Source material |
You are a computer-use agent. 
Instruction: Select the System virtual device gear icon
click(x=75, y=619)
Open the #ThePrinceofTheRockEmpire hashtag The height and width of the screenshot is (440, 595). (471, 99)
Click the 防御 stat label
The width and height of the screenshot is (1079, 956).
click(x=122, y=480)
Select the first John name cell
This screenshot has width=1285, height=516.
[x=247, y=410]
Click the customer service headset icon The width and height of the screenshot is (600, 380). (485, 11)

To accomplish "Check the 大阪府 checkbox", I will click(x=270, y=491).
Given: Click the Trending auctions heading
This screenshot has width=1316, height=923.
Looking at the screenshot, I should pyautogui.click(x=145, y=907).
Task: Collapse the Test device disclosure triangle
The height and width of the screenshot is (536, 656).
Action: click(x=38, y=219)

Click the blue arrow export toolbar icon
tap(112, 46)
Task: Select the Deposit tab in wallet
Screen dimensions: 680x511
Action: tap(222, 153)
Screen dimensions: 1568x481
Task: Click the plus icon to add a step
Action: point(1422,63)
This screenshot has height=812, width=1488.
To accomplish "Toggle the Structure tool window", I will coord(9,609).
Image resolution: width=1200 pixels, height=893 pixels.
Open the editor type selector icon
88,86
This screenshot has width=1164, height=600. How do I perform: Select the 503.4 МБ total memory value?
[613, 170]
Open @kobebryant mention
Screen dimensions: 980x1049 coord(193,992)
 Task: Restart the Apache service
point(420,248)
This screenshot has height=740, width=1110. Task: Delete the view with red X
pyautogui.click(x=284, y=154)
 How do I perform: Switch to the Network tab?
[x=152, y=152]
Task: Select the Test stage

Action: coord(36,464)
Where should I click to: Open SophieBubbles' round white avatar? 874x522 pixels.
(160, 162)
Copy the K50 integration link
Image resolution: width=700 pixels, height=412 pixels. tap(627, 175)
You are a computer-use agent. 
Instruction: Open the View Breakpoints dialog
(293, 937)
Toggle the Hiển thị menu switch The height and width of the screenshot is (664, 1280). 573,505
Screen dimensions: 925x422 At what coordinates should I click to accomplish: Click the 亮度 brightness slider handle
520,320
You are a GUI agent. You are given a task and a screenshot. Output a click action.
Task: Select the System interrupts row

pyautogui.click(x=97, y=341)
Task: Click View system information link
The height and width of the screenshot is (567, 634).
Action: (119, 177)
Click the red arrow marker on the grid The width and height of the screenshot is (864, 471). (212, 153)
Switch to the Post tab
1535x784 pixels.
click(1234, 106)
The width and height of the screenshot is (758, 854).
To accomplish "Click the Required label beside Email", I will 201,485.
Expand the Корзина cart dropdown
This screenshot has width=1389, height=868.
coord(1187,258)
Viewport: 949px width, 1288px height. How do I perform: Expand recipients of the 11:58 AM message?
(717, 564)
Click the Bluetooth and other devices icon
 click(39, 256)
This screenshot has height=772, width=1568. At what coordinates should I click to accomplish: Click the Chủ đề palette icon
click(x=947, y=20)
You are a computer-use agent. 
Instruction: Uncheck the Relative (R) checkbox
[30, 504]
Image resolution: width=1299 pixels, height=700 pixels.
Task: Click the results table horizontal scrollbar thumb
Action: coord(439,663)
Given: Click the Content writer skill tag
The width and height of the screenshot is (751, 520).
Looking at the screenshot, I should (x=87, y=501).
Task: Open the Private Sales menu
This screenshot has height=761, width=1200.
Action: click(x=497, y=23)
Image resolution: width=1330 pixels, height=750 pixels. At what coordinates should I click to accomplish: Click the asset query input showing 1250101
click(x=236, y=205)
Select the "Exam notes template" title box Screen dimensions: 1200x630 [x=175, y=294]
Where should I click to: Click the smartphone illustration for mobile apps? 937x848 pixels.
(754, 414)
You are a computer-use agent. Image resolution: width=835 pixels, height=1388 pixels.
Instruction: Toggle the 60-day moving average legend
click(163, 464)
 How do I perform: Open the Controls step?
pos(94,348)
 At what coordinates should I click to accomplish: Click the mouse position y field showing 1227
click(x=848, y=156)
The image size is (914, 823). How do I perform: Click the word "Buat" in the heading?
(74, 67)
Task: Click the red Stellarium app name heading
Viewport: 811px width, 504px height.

Brief | Lines from the entries that contain the word "menu" are what the answer must hold.

Expected output |
Toggle the Hiển thị menu switch The height and width of the screenshot is (664, 1280). 573,505
Task: Open the Private Sales menu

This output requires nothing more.